• Assignment
Copy every entry. Do not alter a single word.

• Given records
---

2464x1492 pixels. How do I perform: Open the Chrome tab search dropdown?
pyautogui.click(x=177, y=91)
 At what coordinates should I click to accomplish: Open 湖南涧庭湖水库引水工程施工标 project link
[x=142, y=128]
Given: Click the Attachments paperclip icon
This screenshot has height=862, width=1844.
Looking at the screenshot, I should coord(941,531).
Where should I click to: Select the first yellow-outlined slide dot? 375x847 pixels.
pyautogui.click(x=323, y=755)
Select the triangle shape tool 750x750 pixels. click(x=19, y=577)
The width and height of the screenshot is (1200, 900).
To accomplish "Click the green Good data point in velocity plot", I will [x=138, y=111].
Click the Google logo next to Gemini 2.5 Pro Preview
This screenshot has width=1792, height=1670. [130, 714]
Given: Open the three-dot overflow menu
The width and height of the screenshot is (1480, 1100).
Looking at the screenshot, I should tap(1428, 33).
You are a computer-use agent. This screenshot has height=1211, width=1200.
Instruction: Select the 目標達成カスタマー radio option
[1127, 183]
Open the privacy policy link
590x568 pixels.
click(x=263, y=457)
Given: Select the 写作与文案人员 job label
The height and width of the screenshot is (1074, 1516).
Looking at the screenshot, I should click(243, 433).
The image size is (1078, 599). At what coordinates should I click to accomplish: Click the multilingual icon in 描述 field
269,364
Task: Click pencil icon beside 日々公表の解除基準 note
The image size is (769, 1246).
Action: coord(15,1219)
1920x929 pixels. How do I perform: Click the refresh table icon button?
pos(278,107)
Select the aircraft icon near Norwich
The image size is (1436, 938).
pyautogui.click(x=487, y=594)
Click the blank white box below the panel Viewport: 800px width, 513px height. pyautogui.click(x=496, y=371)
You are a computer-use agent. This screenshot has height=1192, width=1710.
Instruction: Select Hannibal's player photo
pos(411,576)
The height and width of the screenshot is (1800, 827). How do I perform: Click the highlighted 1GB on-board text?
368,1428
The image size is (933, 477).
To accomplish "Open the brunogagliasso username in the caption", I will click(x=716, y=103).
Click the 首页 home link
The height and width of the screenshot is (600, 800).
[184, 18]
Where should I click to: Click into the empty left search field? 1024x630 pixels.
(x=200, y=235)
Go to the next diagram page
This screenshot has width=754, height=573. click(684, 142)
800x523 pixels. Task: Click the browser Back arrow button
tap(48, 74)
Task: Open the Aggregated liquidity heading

---

• Exercise answer
2464x1492 pixels. How do I perform: Open the Chrome tab search dropdown?
pyautogui.click(x=177, y=91)
 At what coordinates should I click to accomplish: Open 湖南涧庭湖水库引水工程施工标 project link
[x=142, y=128]
Given: Click the Attachments paperclip icon
This screenshot has height=862, width=1844.
Looking at the screenshot, I should coord(941,531).
Where should I click to: Select the first yellow-outlined slide dot? 375x847 pixels.
pyautogui.click(x=323, y=755)
Select the triangle shape tool 750x750 pixels. click(x=19, y=577)
The width and height of the screenshot is (1200, 900).
To accomplish "Click the green Good data point in velocity plot", I will [x=138, y=111].
Click the Google logo next to Gemini 2.5 Pro Preview
This screenshot has width=1792, height=1670. [130, 714]
Given: Open the three-dot overflow menu
The width and height of the screenshot is (1480, 1100).
Looking at the screenshot, I should tap(1428, 33).
You are a computer-use agent. This screenshot has height=1211, width=1200.
Instruction: Select the 目標達成カスタマー radio option
[1127, 183]
Open the privacy policy link
590x568 pixels.
click(x=263, y=457)
Given: Select the 写作与文案人员 job label
The height and width of the screenshot is (1074, 1516).
Looking at the screenshot, I should click(243, 433).
The image size is (1078, 599). At what coordinates should I click to accomplish: Click the multilingual icon in 描述 field
269,364
Task: Click pencil icon beside 日々公表の解除基準 note
The image size is (769, 1246).
Action: coord(15,1219)
1920x929 pixels. How do I perform: Click the refresh table icon button?
pos(278,107)
Select the aircraft icon near Norwich
The image size is (1436, 938).
pyautogui.click(x=487, y=594)
Click the blank white box below the panel Viewport: 800px width, 513px height. pyautogui.click(x=496, y=371)
You are a computer-use agent. This screenshot has height=1192, width=1710.
Instruction: Select Hannibal's player photo
pos(411,576)
The height and width of the screenshot is (1800, 827). How do I perform: Click the highlighted 1GB on-board text?
368,1428
The image size is (933, 477).
To accomplish "Open the brunogagliasso username in the caption", I will click(x=716, y=103).
Click the 首页 home link
The height and width of the screenshot is (600, 800).
[184, 18]
Where should I click to: Click into the empty left search field? 1024x630 pixels.
(x=200, y=235)
Go to the next diagram page
This screenshot has width=754, height=573. click(684, 142)
800x523 pixels. Task: Click the browser Back arrow button
tap(48, 74)
Task: Open the Aggregated liquidity heading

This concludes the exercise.